Stored data Block Start

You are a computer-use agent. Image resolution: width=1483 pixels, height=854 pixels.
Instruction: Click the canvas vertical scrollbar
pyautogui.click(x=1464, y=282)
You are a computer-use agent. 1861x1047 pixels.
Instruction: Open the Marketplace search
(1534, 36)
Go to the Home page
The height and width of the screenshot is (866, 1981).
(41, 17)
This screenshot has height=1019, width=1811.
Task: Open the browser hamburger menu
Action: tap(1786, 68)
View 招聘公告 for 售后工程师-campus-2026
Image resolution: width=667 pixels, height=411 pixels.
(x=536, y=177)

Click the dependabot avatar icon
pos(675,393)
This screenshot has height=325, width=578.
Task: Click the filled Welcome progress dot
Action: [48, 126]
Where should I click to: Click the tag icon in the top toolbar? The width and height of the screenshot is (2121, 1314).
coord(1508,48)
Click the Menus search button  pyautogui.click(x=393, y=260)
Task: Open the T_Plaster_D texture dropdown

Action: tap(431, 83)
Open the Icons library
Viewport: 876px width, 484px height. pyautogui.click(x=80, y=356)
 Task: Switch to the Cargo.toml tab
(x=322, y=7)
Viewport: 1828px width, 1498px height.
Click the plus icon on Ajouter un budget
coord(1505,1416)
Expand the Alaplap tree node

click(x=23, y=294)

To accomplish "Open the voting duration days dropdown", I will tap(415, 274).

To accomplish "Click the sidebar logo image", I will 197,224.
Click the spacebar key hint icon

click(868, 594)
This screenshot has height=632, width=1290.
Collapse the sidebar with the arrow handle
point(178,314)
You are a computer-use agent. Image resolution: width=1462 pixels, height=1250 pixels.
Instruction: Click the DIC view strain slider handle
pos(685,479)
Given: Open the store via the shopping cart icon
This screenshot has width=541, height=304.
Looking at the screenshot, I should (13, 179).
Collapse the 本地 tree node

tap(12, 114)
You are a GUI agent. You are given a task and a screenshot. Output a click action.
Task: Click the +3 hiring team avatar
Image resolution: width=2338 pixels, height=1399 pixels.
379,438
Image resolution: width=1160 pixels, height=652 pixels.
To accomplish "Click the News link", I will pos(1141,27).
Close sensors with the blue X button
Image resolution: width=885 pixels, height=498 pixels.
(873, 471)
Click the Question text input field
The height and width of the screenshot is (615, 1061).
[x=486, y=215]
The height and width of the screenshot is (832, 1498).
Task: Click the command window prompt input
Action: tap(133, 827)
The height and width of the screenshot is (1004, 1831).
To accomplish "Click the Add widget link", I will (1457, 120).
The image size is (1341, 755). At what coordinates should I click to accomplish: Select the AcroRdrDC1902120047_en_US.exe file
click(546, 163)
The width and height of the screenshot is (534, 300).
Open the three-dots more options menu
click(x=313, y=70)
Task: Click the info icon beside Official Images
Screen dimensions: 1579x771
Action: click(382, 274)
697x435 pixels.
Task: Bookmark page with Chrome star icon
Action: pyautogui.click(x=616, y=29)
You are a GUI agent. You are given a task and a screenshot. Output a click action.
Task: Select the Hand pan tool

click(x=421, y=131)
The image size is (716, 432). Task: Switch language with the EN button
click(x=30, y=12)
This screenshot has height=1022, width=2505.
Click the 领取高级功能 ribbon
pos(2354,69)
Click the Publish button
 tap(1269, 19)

Stored data Block End

Count the lines in the records that include the word "agent". Report the total alone.

5